また記者会見では「藁を似もすがる思い」を認知症に関して持つ高齢層にとっては、背筋にゾッとするものを禁じ得ない調査結果も発表された。一般社団法人日本認知症予防学会と共同で実施した、「食と認知機能に関する意識調査」の結果が発表された。2020年3月5日から4月1日に及んで、「日本認知症予防学会員380名(医師102名、メディカルスタッフ278名)」「一般市民1030名」を対象として行われたweb調査の結果だという。こんな状況が表面化したという。
●「最も罹りたくない病気」-認知症と答えた人の割合は、一般で47.6%/医師・メディカルスタッフで35.0%とともに最も多かった。
●「食や食成分が認知機能改善に効果があるか」-「あると思う」と回答した割合は一般で54.6%/医師・メディカルスタッフでは77.1%。期待の高さを窺わせたが・・・
★「機能性表示食品等の食成分エビダンスは信頼できるか」-に対しては、一般で20.0%/医師・メディカルスタッフで18.7%にとどまった。
大内氏が冒頭で指摘した「エビデンスがなく不正確な情報が多く出回っている」という危惧を、裏付けるかっこうとなった。

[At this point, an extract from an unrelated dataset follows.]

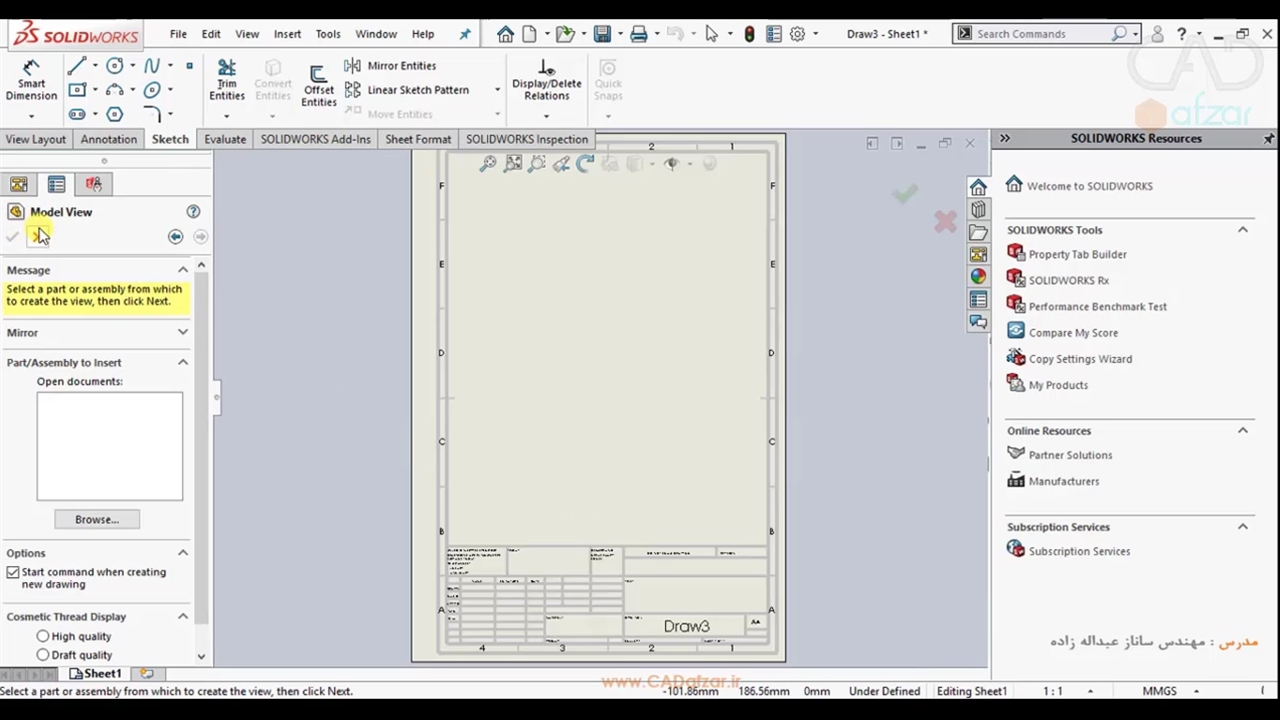This screenshot has height=720, width=1280.
Task: Expand the Mirror section
Action: click(x=183, y=333)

以前にも財経新聞で記したが、認知症と診断された義母を引き取った。地域のケアマネージャーと相談し、認知症者の施設とされるグループホームに入居させた。最初は「なんで私はここにいるの」と怪訝そうだったが、施設のスタッフが企画する催しもの/レクレーションなどを入居者と一緒に過ごすうちに徐々に穏やかな顔つきになっていった。
我々老夫婦二人で義母の世話を見切るのは容易でなかった。グループホームに入居させたことに悔いはない。「金の話」を書くのはいささか今回の原稿にふさわしくない、と思う。が、義母が入居した埼玉県所沢市のグループホームの費用は、月額約14万円だったと記憶している。7年前に93歳で他界したが、正直義母の年金だけでは足りず「預金」にも手を付けた。